It doesn’t matter if Sunak has a private GP, it matters if he knows most people don’t
Every time a male politician offers a bumbling answer to a question about violence against women which starts something along the lines of “if it was my daughter”, there is a familiar, and correct, return call of “you shouldn’t need a daughter to understand women deserve to be safe”.
In other words, our leaders should be able to understand and fight for seminal issues even if they have not had first hand experience of what happens when the system fails.
Of course, representation matters, as goes the oft-repeated truism. It is important we have people who have struggled to access healthcare in our parliament. It is important we have people who struggled to get into university, or afford to put food on the table, or access welfare when it was needed, in our parliament. This rich array of experiences creates a firm foundation for a society where people feel they can see their own lives reflected in their elected representatives.
But no, it doesn’t matter if Rishi Sunak is registered with a private GP. What matters is if it inhibits his ability to understand the risks the health service faces and the existential threat if it collapses.
In Scotland, this week, talk of a “two tier” health service, where the richest may have to pay, has caused massive, predictable fractures.
In England, this “two tier” system has existed for some time. There have always been those who have turned to private health care, but this gap has become even more stark, with one in 10 deciding to pay for care over the last 12 months, according to Engage Britain. Many of those had to cut back on spendings or plunder their savings. With his family’s estimated £744m, Rishi Sunak won’t blink twice, but for others it requires incredible scrimping, debt or even crowdfunded care.
For decades, the use of private contractors has caused much hand wringing of “privatisation” and “Americanisation of the NHS”. But the extent of the backlogs has created a situation where healthcare, albeit not the national health service, is facing effective privatisation as many turn to paid-for providers.
There is a reasonable argument made by the free marketeers that encouraging those who can afford to take out private health insurance to do so takes the burden off of the NHS, leaving beds and spaces for those that really need it. A similar system takes place in other countries, such as Australia.
But there is also a significant counter to that: the more split our healthcare provisions are between the “haves” and the “have nots”, the further and further we stray from the guiding principles of the NHS. As Rosie Beacon wrote in this newspaper earlier this year, the benefit of a free at the point of use system is that it encourages a preventative approach, where people don’t allow problems to build up in order to save money.

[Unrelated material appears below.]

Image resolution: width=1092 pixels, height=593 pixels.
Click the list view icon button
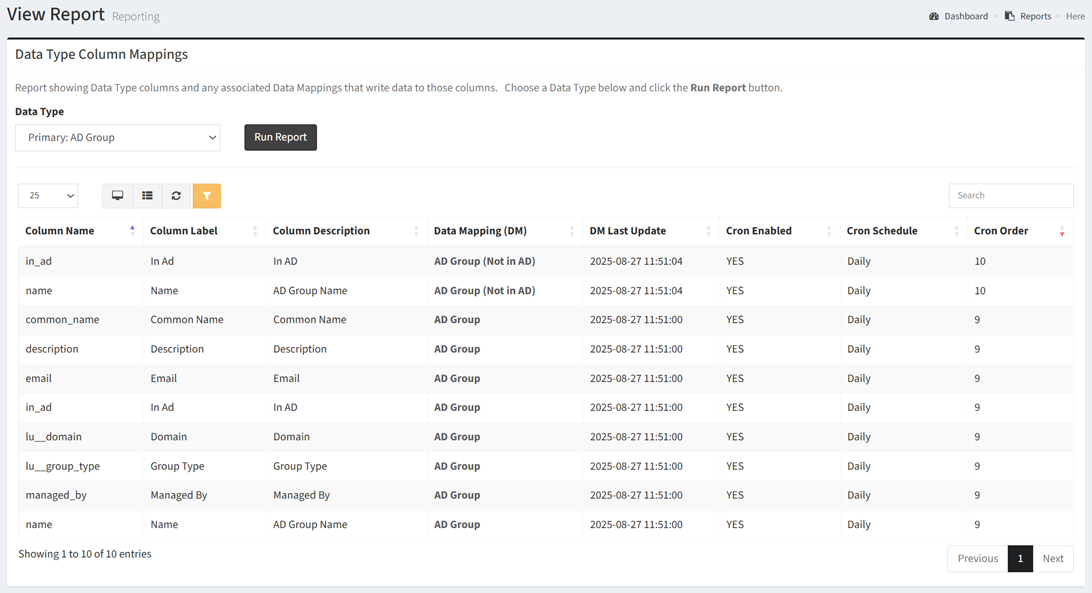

Clearly, this isn’t working. Our labour stats tell us this, with 1.4 million people out of work as a result of long-term physical or mental illness. It is a direct threat to our productivity as a nation. But Rishi Sunak, surely, understands this, whether or not he pays for his own GP. As a politician and leader, it is his job to listen to those affected, even if he, personally, is not. It is his job to visit NHS GP surgeries and talk to doctors, patients and support staff, regardless of how he funds his own healthcare.
It is his job to try and riddle the complexity of the system where problems are often blamed on “understaffing”, when in fact there are more doctors than ever, with 10 per cent more consultants than in 2019 and 11 per cent more nurses. In fact, the number of managers has stayed roughly the same since 2010, with a few peaks and troughs, while the rest of the workforce has grown. Yet over the weekend, it was “NHS pen pushers” who were once again blamed for eating up resources.
It doesn’t matter if Rishi Sunak is registered with a private GP, it matters if it blinds him from understanding how imperative it is to fix the NHS.